My Experience with XREAL Air 2 Pro AR Glasses

As an enthusiast of VR, AR, and MR, I sincerely believe that Apple Vision Pro’s biggest competitor in the future is XREAL (formerly NREAL). XREAL introduced the XREAL Air product, achieving an ultimate slim design for AR glasses and using a smartphone as the computational solution by a Chinese company.

The XREAL Air display component has a limited field of view (FOV) of only 46 degrees, which falls short of the immersive requirements for VR experiences. The developer ecosystem is not robust enough, and there is no dedicated app store, resulting in a lack of sufficient content for the primary AR experience. However, due to its relatively affordable price, lightweight design, higher pixel density (PPI), and a real background light (non-VR-generated realistic background), XREAL Air serves as a 3 DoF giant screen display with superior clarity and comfort compared to various VR devices. It is especially suitable for watching videos and playing games while lying down.

XREAL Air, as an excellent giant screen, is often used in conjunction with the Steam Deck for gaming or with high-end Samsung phones supporting the Dex operating system for watching videos. You may also consider purchasing the hastily released Beam, the official computing terminal device from XREAL, to upgrade the giant screen from 0 DoF to 3 DoF. However, its performance, image quality, operating experience, and application support are not as good as the former two options.

In addition, the second-generation product, XREAL Air Pro 2, improves comfort, speaker sound quality, and achieves individual color calibration. The upcoming XREAL Air 2 Ultra adds two cameras to support 6 DoF and hand tracking, emphasizing Spatial Computing, taking a step further toward XR, resembling a more affordable and lightweight version of Apple Vision Pro. However, facing Apple Vision Pro’s luxurious hardware, XREAL Air 2 Ultra is noticeably lacking in numerous sensors, raising concerns about its overall effectiveness.

Nevertheless, the simplified hardware architecture of XREAL Air 2 Ultra has increased my expectations for the ultimate slim and comfortable XR glasses.
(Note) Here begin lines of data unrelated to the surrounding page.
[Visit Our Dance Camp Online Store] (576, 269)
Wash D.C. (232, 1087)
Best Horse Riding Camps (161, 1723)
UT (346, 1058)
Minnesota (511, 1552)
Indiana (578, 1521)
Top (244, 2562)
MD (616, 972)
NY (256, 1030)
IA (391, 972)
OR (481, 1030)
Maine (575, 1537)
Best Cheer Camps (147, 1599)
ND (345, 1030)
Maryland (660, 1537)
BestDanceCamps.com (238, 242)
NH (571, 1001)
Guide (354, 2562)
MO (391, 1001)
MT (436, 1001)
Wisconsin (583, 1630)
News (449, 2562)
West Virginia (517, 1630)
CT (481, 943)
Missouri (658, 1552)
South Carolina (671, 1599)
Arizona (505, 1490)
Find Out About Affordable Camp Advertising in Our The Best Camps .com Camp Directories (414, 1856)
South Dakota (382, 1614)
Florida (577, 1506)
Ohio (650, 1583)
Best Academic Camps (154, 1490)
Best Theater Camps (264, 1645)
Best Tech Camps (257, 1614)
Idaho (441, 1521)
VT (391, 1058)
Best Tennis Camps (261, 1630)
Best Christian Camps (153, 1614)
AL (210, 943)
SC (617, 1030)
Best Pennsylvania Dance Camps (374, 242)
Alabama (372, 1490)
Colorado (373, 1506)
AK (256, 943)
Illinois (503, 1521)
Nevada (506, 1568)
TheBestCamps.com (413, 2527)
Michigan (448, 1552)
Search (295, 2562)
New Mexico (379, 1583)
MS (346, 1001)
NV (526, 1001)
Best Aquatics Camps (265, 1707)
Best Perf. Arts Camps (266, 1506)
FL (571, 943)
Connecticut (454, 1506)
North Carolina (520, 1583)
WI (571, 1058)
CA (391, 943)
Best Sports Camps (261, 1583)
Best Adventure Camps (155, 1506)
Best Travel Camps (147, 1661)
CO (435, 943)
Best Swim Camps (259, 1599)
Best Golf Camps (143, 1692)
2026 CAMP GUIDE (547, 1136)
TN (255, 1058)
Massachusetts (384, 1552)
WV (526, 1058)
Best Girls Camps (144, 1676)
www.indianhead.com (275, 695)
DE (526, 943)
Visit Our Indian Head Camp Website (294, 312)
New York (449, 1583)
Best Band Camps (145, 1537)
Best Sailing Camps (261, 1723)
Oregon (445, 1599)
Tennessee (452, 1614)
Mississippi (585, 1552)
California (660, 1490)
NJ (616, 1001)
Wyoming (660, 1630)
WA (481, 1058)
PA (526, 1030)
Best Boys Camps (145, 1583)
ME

As a user of XREAL Air and Air 2 Pro, I will now compare the hardware advancements in the context of video watching and gaming scenarios.

The improvements of XREAL Air 2 Pro are as follows:

  • 10% lighter (72 grams for the second generation, compared to 79 grams for the first generation).
  • 20% higher brightness (500 nits for the second generation, compared to 400 nits for the first generation).
  • Color calibration on an individual basis, resulting in smaller color deviations.
  • More balanced weight distribution in the frame, preventing a top-heavy feel.
  • The nearsighted glasses frame is positioned at a more appropriate distance from the eyeballs, avoiding contact between eyelids and lenses.
  • Softer nose pad cushions, reducing the likelihood of imprints and discomfort on the nose.
  • The Pro version includes electrochromic lenses, allowing for three-stage adjustment of outdoor lighting, providing practical functionality.

The drawbacks are as follows (not officially disclosed by the manufacturer):

  • Smaller display components and a reduced pupil distance (PD), resulting in blurred edges of the display, with more pronounced effects for individuals with larger pupil distances. This issue was not present in the first generation.
  • Unexplained reasons leading to high-contrast scenes, such as white text on a black background, causing more severe glare compared to the first generation.